-- Instructions to follow --
Reproduce every one of the items below word for word, with no changes.

* Start Dataset entries *

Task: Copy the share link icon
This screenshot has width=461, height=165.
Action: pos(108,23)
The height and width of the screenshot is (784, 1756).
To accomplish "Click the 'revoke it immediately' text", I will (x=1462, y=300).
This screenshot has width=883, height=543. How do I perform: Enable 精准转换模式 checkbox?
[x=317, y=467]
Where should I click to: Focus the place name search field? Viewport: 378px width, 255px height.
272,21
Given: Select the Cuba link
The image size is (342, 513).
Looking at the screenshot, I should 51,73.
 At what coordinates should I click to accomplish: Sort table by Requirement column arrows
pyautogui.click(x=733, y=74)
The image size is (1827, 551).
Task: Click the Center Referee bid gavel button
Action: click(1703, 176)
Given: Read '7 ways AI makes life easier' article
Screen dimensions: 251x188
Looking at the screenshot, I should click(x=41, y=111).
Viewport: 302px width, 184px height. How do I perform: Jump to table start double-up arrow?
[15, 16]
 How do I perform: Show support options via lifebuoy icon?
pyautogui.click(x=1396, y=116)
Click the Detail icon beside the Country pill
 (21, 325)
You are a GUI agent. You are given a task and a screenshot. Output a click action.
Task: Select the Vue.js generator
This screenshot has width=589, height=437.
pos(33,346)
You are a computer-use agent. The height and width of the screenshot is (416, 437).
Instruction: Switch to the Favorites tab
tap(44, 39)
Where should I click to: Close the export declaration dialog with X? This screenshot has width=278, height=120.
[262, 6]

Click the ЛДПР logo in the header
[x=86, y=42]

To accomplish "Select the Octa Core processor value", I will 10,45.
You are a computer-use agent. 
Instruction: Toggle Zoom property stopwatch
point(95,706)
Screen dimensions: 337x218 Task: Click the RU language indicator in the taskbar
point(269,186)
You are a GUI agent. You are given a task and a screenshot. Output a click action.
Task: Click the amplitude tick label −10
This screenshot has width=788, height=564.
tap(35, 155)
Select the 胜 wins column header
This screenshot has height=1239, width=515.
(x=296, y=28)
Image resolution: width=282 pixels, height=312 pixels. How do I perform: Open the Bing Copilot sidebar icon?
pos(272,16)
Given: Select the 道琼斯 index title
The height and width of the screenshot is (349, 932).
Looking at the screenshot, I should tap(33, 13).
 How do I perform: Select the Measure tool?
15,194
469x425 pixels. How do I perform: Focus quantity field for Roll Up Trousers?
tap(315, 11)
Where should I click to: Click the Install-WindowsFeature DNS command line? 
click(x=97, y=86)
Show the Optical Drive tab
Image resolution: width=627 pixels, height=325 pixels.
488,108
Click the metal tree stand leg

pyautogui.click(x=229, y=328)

* End Dataset entries *

-- Reply to the task --
Task: Copy the share link icon
This screenshot has width=461, height=165.
Action: pos(108,23)
The height and width of the screenshot is (784, 1756).
To accomplish "Click the 'revoke it immediately' text", I will (x=1462, y=300).
This screenshot has width=883, height=543. How do I perform: Enable 精准转换模式 checkbox?
[x=317, y=467]
Where should I click to: Focus the place name search field? Viewport: 378px width, 255px height.
272,21
Given: Select the Cuba link
The image size is (342, 513).
Looking at the screenshot, I should 51,73.
 At what coordinates should I click to accomplish: Sort table by Requirement column arrows
pyautogui.click(x=733, y=74)
The image size is (1827, 551).
Task: Click the Center Referee bid gavel button
Action: click(1703, 176)
Given: Read '7 ways AI makes life easier' article
Screen dimensions: 251x188
Looking at the screenshot, I should click(x=41, y=111).
Viewport: 302px width, 184px height. How do I perform: Jump to table start double-up arrow?
[15, 16]
 How do I perform: Show support options via lifebuoy icon?
pyautogui.click(x=1396, y=116)
Click the Detail icon beside the Country pill
 (21, 325)
You are a GUI agent. You are given a task and a screenshot. Output a click action.
Task: Select the Vue.js generator
This screenshot has width=589, height=437.
pos(33,346)
You are a computer-use agent. The height and width of the screenshot is (416, 437).
Instruction: Switch to the Favorites tab
tap(44, 39)
Where should I click to: Close the export declaration dialog with X? This screenshot has width=278, height=120.
[262, 6]

Click the ЛДПР logo in the header
[x=86, y=42]

To accomplish "Select the Octa Core processor value", I will 10,45.
You are a computer-use agent. 
Instruction: Toggle Zoom property stopwatch
point(95,706)
Screen dimensions: 337x218 Task: Click the RU language indicator in the taskbar
point(269,186)
You are a GUI agent. You are given a task and a screenshot. Output a click action.
Task: Click the amplitude tick label −10
This screenshot has width=788, height=564.
tap(35, 155)
Select the 胜 wins column header
This screenshot has height=1239, width=515.
(x=296, y=28)
Image resolution: width=282 pixels, height=312 pixels. How do I perform: Open the Bing Copilot sidebar icon?
pos(272,16)
Given: Select the 道琼斯 index title
The height and width of the screenshot is (349, 932).
Looking at the screenshot, I should tap(33, 13).
 How do I perform: Select the Measure tool?
15,194
469x425 pixels. How do I perform: Focus quantity field for Roll Up Trousers?
tap(315, 11)
Where should I click to: Click the Install-WindowsFeature DNS command line? 
click(x=97, y=86)
Show the Optical Drive tab
Image resolution: width=627 pixels, height=325 pixels.
488,108
Click the metal tree stand leg

pyautogui.click(x=229, y=328)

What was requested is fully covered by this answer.